Oregon’s Strangest Landscape Looks Nothing Like Oregon

Southeastern Oregon harbors one of the most geologically improbable corners of the American West. The Steens Mountain and Alvord Desert region sits in a remote pocket of the state where Great Basin geology intrudes on the Pacific Northwest, producing a landscape of fault-block mountains, barren playas, and glacially carved gorges that feels more like Nevada than Oregon. YouTuber Topo Traveler recently made the long drive out to explore why this chunk of high desert feels so out of place.
The Steens are the largest fault-block mountain range in southeastern Oregon, formed when stretching tectonic forces fractured the earth’s crust into rising and sinking blocks. Unlike the limestone and granite ranges typical of the Great Basin, the Steens are built almost entirely of flood basalt, the same ancient lava flows that created the Columbia Plateau. The range is also tall enough to have supported glaciers during the last ice age, which carved dramatic U-shaped gorges into its western flank before giving way abruptly to flat basalt plateaus at the ridgeline.

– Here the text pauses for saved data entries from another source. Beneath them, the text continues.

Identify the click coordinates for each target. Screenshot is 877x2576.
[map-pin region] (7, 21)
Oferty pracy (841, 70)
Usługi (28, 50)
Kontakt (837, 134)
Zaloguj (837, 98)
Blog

Below the eastern escarpment sits the Alvord Desert, a dry playa that is the remnant of a glacial lake, now reduced to a vast mud flat by the double rain shadow cast by both the Cascades and the Steens themselves. It’s a pretty wild landscape that’s managed to impress visitors who come expecting something that looks like Oregon and find something that looks like nowhere else entirely.